* Texte:
>>

C’est un hiver sans précédent. Virus de la grippe, rhinovirus et virus respiratoire syncytial (VRS), à l’origine de l’essentiel des cas de bronchiolite… Pour la première fois depuis le début de la pandémie de Covid-19 en France, en mars 2020, plusieurs autres virus respiratoires circulent en même temps que le SARS-CoV-2, à des niveaux très élevés. La levée des mesures de restriction, comme les confinements ou le port obligatoire du masque, donne l’opportunité aux habituels virus saisonniers de se propager.
Outre-Atlantique, cette cocirculation intensive a été popularisée sous le terme « tripledemic », une triple épidémie qui menace de submerger – aux Etats-Unis aussi – un système de santé déjà très affaibli par la pandémie et une crise hospitalière structurelle. « L’enjeu particulier de cette année est d’étudier l’interaction du SARS-CoV-2 avec d’autres virus », souligne Anne-Claude Crémieux, professeure d’infectiologie à l’hôpital Saint-Louis, à Paris, et autrice des Citoyens ont le droit de savoir (Fayard, 324 pages, 20 euros).

<<

* Données étudiées:
>>

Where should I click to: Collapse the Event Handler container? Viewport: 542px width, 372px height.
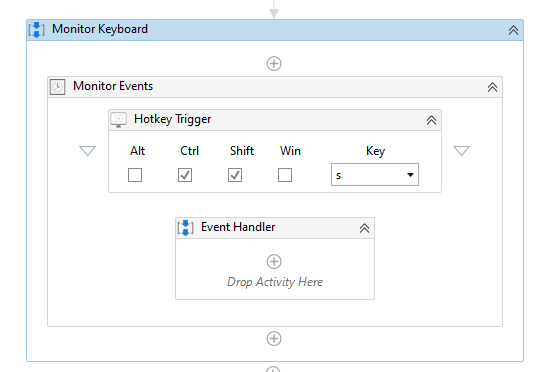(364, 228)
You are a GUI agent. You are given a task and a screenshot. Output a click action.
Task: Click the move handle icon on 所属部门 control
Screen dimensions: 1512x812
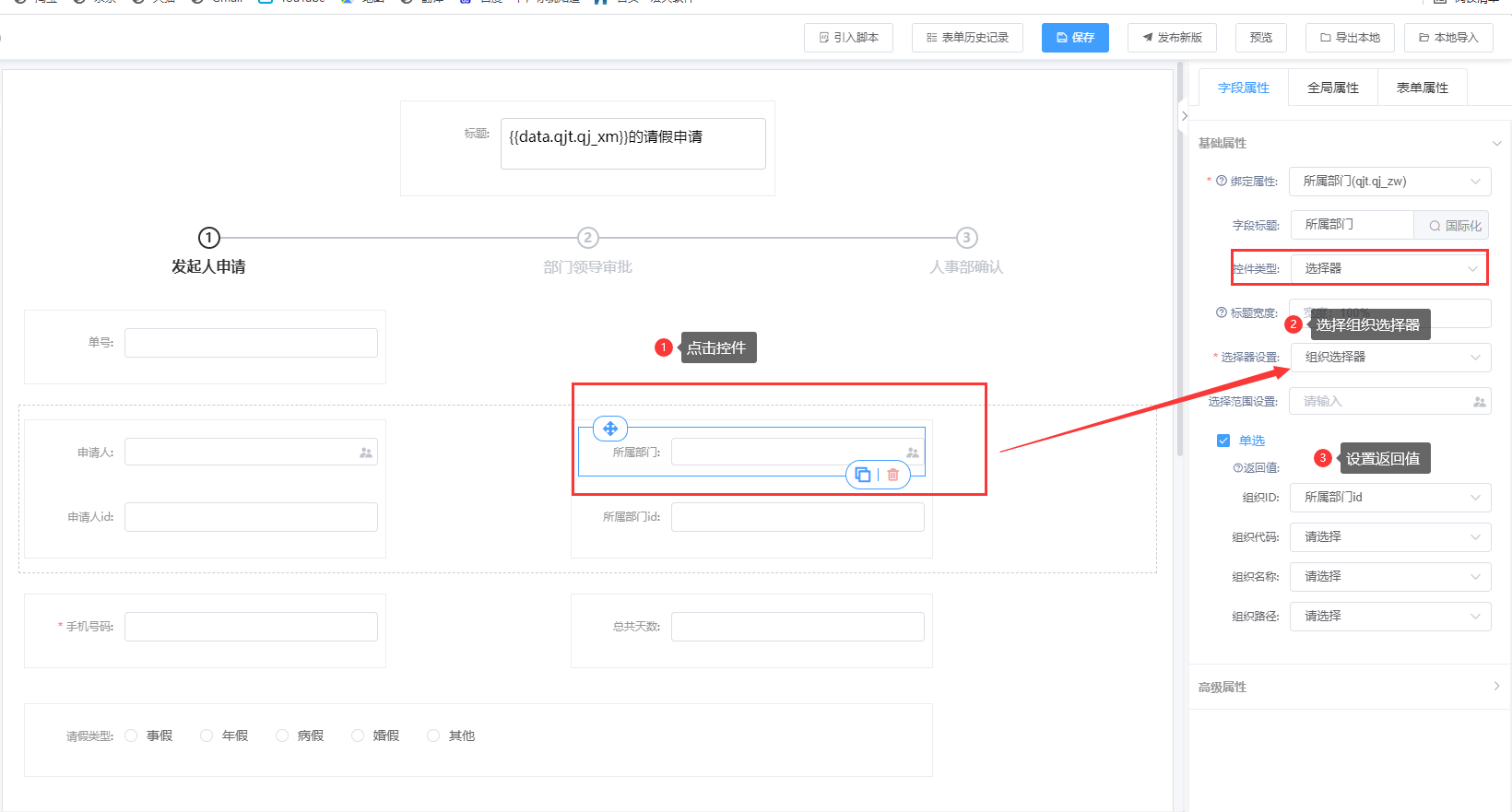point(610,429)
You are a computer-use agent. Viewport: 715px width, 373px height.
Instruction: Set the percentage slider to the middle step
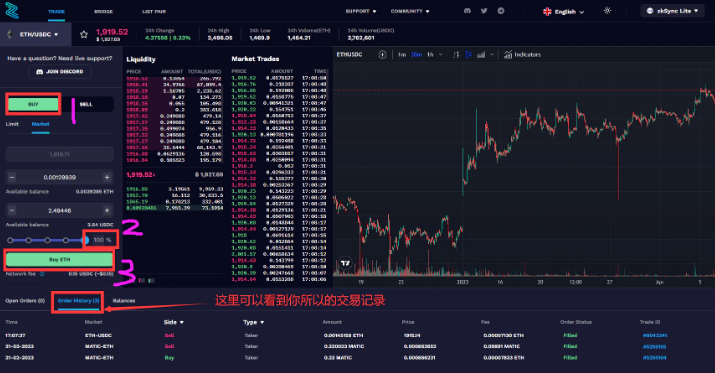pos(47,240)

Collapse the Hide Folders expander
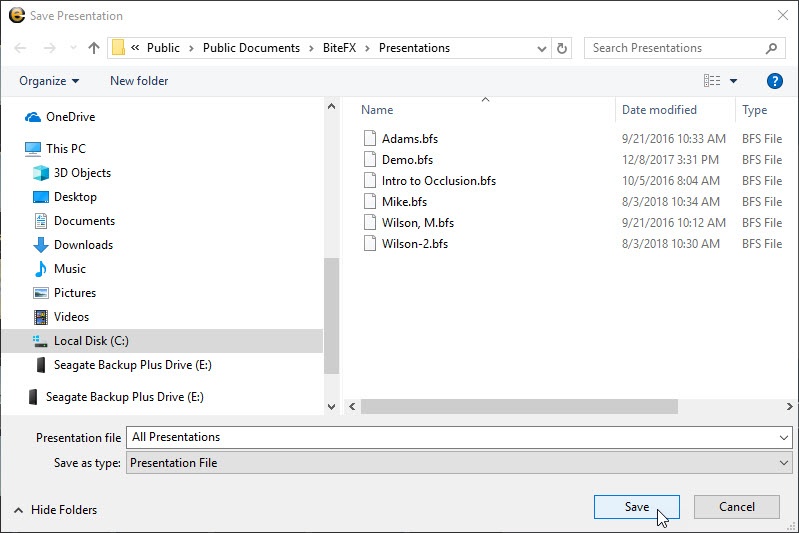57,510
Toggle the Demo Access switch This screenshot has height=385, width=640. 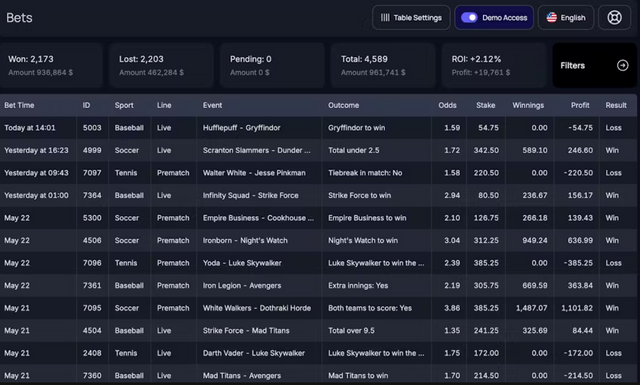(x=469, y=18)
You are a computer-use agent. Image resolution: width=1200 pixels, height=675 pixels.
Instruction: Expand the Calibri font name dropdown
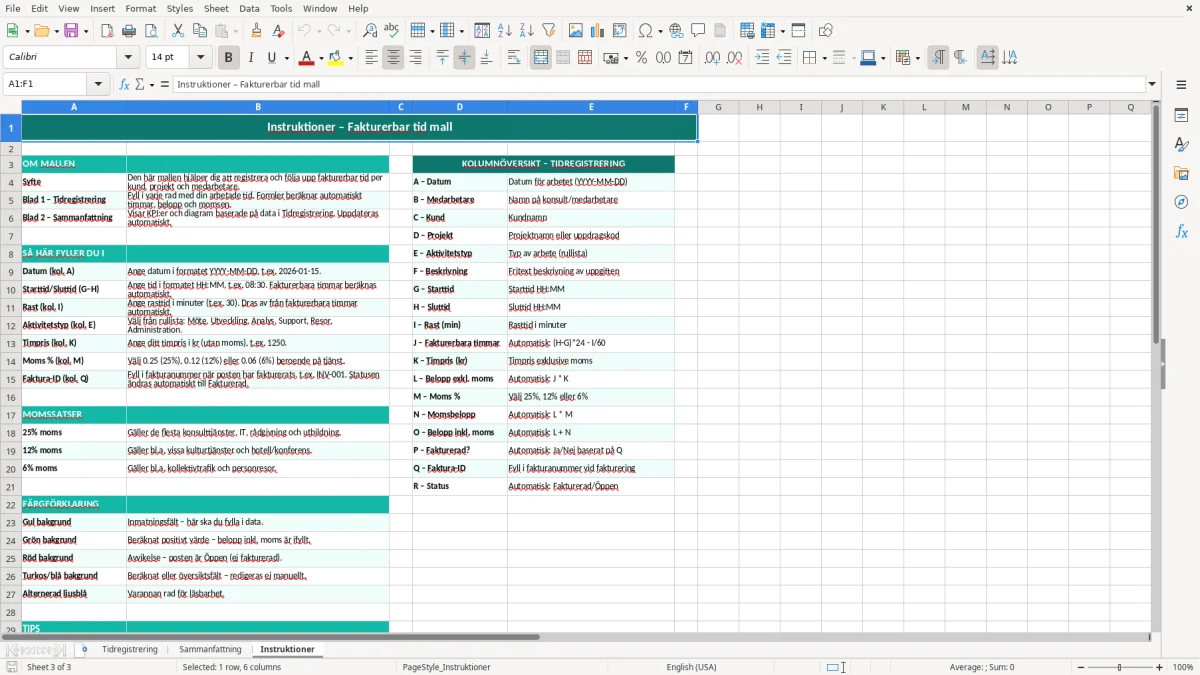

<<

* Exercice: Recopiez mot pour mot l'intégralité du texte sur la circulation simultanée des virus respiratoires.

* Corrigé:
C’est un hiver sans précédent. Virus de la grippe, rhinovirus et virus respiratoire syncytial (VRS), à l’origine de l’essentiel des cas de bronchiolite… Pour la première fois depuis le début de la pandémie de Covid-19 en France, en mars 2020, plusieurs autres virus respiratoires circulent en même temps que le SARS-CoV-2, à des niveaux très élevés. La levée des mesures de restriction, comme les confinements ou le port obligatoire du masque, donne l’opportunité aux habituels virus saisonniers de se propager.
Outre-Atlantique, cette cocirculation intensive a été popularisée sous le terme « tripledemic », une triple épidémie qui menace de submerger – aux Etats-Unis aussi – un système de santé déjà très affaibli par la pandémie et une crise hospitalière structurelle. « L’enjeu particulier de cette année est d’étudier l’interaction du SARS-CoV-2 avec d’autres virus », souligne Anne-Claude Crémieux, professeure d’infectiologie à l’hôpital Saint-Louis, à Paris, et autrice des Citoyens ont le droit de savoir (Fayard, 324 pages, 20 euros).